All histology and IHC image acquisition and quantification were performed with investigators blinded to group allocation using coded slides. Where quantification was performed, F4/80-positive area/cell counts were quantified using ImageJ (NIH) with consistent thresholding parameters across groups.

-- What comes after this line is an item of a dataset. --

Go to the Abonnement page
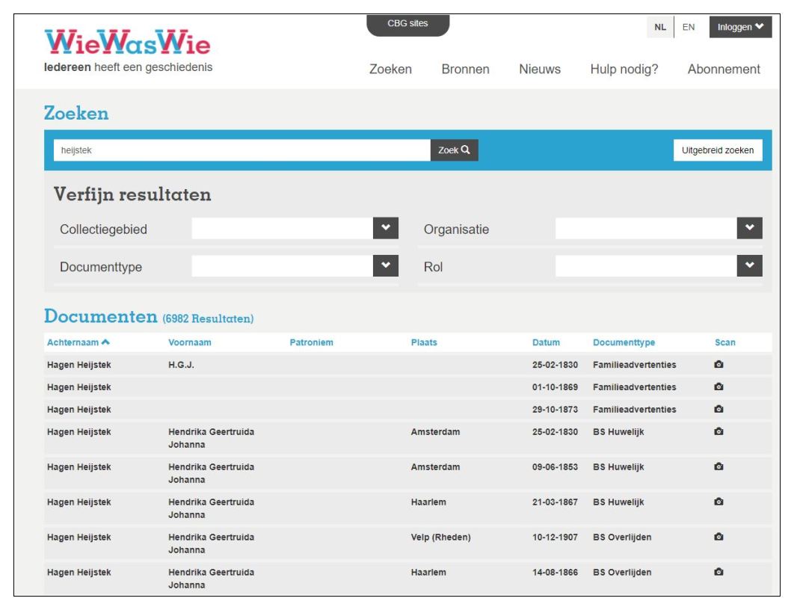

4.11. Statistical Analysis
Data are presented as Mean ± Standard Deviation (SD). Statistical differences between two groups were analyzed using Student’s t-test. Comparisons among multiple groups were performed using One-way Analysis of Variance (ANOVA) followed by Tukey’s post hoc test. Survival curves were analyzed using the Kaplan–Meier method and the Log-rank test. A p-value < 0.05 was considered statistically significant. Analysis was performed using GraphPad Prism software (Version 8.0).
5. Conclusions
LPS-driven endotoxemia triggers a profound metabolic reprogramming in the liver, characterized by significant alterations in bile acid synthesis and a dramatic upregulation of serum TDCA. Our study reveals that this elevation of TDCA is not merely a metabolic bystander but represents a potential endogenous self-defense mechanism against LPS-driven inflammatory liver injury. Mechanistically, TDCA treatment was associated with reduced activation of the non-canonical inflammasome, specifically attenuating caspase-11/GSDMD-mediated macrophage pyroptosis and the subsequent cytokine storm. Pharmacological administration of TDCA recapitulated protective effects in toxin-sensitized endotoxemia models, significantly improving survival and ameliorating hepatic dysfunction and structural damage in LPS-driven models. The identification of the TDCA-caspase-11-GSDMD axis highlights the pivotal crosstalk between hepatic metabolism and innate immunity. These findings provide novel insights into the liver’s intrinsic capacity to limit endotoxin-driven injury and position TDCA as a promising therapeutic candidate for the management of LPS-driven inflammatory liver injury, with broader implications for sepsis remaining hypothesis-generating and requiring validation in infection-based models and pathway-necessity studies.